Goal: Reproduce the comment thread starting with "Why not? I have" and going on through "my night cap….", swapping "doctrine" for "creed".

Page excerpt:
☆ ☆ ☆ ☆ ☆ ☆ ☆

And this is why the Egyptians worshiped cats as gods.
This actually explains a lot. Where is this church and how can I join?
aww, cḿon, krain: you really think there’s cultists involved in theme parks that have cretaceous, jurassic, triassic, and dummassic creatures (i adore the velociraptor peacefully GRAZING next to the caveman family)? XD
of course, like i’ve sed before, you want hallowe’en creepy, go in a catholic church. itś like one big creepy doll house. ick. brainwashed indeed.
This was one of Joseph Campbell’s favorite creation myths.
The Egyptian cat god Bastet spit up a hair ball, and the world came into being 6000 years ago
My cat looked at the ’toon and laughed so hard, she coughed up an asteroid!!
BTW; being on the west coast, we get the changed ’toons at 10pm so can play even before the news comes on!
Hey Debbie, “Just follow along and no one gets hurt”. Reminds me of all the ministers in my experience who didn’t have an answer for ticklish questions. Wonder what they were taught in theology college – probably “Follow along … etc”
Egyptians beat her to it..http://en.wikipedia.org/wiki/Bastet
That would explain the saltiness of the oceans.
Sounds about as legitimate as any other creation myth. From now on, when cleaning up after one of little kitteh’s barfs I shall now paraphrase the Bhagavad Gita, “I am become death, destroyer of worlds and cleaner of hardwood floors!”
My dog has instructed me to inform the masses that this is not the way it happened…and she should know because dog spelled backwards is…well I think you get the point.
Why not? I have seen worse.http://en.wikipedia.org/wiki/Cargo_cult
“Follow along & no one will get hurt” is the doctrine of Obama.
dtroutma, you caused me to do a spit take with my night cap….
The profession of shaman has many advantages. It offers high status with a safe livelihood free of work in the dreary, sweaty sense. In most societies it offers legal privileges and immunities not granted to other men. But it is hard to see how a man who has been given a mandate from on High to spread tidings of joy to all mankind can be seriously interested in taking up a collection to pay his salary; it causes one to suspect that the shaman is on the moral level of any other con man. But it is a lovely work if you can stomach it. [Lazarus Long, Time enough for Love, by Robert Heinlein]
(Religous) Faith strikes me as intellectual laziness.

☆ ☆ ☆ ☆ ☆ ☆ ☆

Data lines:
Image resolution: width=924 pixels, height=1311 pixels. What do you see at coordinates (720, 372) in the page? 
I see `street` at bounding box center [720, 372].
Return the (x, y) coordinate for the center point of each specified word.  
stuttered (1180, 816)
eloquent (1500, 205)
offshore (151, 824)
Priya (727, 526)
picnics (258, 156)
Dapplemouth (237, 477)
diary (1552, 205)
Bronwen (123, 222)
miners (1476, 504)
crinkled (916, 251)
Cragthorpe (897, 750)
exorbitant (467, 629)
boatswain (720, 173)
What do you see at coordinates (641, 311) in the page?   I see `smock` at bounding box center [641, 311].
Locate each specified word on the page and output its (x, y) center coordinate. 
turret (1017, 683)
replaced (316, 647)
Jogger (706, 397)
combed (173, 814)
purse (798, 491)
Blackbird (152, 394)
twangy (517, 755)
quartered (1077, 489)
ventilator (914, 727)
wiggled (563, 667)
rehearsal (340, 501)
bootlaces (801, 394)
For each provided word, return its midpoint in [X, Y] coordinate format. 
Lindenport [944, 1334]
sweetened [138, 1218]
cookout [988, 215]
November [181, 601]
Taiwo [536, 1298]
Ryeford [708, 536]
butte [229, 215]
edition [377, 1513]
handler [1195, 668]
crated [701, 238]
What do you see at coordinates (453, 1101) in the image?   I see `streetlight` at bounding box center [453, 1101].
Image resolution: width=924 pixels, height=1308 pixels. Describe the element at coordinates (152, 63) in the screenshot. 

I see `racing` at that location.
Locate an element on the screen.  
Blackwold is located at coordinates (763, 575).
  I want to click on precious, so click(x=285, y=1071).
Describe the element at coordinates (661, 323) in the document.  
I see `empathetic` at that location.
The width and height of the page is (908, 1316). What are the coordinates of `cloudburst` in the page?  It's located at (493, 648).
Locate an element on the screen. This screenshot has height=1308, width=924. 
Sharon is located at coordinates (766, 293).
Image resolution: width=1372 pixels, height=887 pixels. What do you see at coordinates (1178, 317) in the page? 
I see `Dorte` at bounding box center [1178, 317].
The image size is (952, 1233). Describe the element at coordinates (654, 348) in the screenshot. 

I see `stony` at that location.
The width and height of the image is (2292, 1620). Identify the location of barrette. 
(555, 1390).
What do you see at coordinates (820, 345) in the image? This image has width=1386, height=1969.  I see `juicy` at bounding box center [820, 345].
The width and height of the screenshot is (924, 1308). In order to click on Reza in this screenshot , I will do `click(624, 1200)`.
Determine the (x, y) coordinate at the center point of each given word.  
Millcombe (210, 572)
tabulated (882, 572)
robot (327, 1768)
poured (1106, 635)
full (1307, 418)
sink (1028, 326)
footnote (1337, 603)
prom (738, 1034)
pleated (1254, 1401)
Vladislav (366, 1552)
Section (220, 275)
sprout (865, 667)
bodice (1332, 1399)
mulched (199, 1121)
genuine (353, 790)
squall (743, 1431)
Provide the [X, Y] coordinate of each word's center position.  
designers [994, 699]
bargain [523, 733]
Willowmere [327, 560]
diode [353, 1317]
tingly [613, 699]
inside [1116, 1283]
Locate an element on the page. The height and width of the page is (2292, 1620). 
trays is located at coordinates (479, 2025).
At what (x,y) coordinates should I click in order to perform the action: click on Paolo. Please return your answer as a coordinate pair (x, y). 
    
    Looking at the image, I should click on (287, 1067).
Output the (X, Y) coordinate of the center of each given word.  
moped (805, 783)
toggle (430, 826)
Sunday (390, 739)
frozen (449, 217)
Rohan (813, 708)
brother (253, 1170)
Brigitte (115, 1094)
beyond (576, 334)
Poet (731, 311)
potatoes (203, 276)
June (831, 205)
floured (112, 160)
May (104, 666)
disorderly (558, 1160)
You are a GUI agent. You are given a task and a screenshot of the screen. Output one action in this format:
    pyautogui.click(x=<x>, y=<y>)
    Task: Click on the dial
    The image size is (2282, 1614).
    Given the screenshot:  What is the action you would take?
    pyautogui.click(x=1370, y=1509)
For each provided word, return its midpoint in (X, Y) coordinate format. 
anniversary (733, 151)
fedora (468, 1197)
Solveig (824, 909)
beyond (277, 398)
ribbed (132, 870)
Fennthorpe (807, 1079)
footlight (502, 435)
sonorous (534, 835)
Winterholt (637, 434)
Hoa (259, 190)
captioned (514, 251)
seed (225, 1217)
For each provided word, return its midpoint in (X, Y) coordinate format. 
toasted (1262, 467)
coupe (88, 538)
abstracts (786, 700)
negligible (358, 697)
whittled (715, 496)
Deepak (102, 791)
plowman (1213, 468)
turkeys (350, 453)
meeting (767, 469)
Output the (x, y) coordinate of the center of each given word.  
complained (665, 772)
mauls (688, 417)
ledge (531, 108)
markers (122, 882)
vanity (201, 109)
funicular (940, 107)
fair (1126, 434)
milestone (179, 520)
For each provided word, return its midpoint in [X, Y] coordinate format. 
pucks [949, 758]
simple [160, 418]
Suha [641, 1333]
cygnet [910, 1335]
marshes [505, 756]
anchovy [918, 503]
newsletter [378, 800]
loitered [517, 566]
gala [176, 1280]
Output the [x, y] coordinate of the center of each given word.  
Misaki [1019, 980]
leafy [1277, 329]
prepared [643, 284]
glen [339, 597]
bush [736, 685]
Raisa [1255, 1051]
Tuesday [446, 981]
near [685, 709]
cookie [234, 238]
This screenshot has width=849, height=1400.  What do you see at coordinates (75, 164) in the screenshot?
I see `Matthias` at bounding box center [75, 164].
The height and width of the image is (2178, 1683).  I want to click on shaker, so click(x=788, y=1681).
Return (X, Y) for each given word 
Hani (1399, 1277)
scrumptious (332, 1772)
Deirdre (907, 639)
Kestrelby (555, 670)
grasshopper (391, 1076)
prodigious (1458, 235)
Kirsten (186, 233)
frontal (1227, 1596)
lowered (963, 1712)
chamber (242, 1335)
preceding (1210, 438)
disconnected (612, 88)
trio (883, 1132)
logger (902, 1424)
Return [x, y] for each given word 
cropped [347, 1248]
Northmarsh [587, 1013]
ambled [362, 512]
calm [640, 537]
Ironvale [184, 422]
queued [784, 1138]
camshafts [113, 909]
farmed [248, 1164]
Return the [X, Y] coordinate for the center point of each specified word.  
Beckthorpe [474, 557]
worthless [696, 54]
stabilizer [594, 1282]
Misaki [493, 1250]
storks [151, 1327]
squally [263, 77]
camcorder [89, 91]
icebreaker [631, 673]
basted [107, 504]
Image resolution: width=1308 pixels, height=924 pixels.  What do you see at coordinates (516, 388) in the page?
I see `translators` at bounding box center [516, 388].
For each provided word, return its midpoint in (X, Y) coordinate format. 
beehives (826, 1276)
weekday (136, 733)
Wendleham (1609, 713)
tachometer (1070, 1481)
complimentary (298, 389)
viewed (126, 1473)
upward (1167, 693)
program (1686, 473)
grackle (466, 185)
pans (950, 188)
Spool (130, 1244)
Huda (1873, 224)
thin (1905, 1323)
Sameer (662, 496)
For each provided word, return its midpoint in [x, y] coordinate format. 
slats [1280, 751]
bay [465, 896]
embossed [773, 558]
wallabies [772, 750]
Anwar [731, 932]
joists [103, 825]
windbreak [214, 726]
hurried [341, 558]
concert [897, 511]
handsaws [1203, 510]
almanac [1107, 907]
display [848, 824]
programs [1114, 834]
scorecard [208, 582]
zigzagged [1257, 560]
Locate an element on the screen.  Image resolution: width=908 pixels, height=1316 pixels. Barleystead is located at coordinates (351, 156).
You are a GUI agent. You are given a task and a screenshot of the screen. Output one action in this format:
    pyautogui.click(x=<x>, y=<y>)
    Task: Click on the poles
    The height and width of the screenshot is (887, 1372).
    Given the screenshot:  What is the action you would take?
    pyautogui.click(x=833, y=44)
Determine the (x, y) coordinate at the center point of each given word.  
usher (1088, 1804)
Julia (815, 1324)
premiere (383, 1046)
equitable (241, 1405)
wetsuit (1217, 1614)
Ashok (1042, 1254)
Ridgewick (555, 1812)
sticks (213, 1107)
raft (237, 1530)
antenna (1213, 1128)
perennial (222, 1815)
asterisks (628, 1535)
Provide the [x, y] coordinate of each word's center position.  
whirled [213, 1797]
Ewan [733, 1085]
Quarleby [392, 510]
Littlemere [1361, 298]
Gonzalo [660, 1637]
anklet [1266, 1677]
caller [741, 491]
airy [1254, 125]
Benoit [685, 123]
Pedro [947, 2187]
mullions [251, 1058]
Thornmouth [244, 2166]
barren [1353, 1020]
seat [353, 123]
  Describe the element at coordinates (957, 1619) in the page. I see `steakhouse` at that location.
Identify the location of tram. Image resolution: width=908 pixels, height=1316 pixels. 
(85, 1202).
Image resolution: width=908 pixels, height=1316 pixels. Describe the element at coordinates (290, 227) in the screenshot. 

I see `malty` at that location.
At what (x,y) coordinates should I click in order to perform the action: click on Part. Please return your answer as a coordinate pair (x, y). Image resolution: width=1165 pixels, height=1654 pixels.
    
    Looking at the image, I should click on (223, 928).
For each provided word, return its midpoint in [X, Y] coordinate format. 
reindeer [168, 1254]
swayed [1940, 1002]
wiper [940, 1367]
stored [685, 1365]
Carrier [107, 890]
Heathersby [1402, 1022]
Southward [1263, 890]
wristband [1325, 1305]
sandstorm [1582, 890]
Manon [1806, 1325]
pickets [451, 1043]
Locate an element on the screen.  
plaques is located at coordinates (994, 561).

☆ ☆ ☆ ☆ ☆ ☆ ☆

Answer to the problem:
Why not? I have seen worse.http://en.wikipedia.org/wiki/Cargo_cult
“Follow along & no one will get hurt” is the creed of Obama.
dtroutma, you caused me to do a spit take with my night cap….